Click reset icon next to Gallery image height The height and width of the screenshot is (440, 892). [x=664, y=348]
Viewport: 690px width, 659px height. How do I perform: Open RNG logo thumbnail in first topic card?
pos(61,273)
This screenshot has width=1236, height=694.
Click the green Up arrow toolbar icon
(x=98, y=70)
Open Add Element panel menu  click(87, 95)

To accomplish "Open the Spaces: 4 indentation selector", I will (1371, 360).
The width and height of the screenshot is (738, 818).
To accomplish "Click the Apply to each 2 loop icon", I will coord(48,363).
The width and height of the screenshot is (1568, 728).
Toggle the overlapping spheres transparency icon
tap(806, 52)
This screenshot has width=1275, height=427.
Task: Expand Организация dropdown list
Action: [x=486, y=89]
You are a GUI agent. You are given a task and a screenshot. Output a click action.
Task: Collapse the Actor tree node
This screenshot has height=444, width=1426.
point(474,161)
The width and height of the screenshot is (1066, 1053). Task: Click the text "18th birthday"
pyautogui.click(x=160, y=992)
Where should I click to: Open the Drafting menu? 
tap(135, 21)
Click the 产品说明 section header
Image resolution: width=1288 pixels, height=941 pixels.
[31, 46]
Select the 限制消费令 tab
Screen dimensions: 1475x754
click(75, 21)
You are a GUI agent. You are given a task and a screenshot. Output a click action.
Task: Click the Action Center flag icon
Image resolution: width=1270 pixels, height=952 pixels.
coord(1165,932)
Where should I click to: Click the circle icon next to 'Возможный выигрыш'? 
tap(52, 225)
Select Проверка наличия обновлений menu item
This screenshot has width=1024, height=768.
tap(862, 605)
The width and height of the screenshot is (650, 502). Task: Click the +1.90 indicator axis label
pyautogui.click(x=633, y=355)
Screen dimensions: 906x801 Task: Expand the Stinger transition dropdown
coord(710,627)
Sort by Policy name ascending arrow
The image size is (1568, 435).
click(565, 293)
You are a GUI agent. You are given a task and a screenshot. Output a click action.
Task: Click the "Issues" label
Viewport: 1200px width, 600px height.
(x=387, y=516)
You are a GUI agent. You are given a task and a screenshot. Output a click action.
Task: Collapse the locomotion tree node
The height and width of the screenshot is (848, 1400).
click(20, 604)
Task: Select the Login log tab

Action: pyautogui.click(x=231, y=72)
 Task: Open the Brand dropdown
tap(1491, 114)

============================================================

■ PROBLEM DETAILS
Answer with a single number: the count of lines above that contain the string "will".

■ TASK OUTPUT
2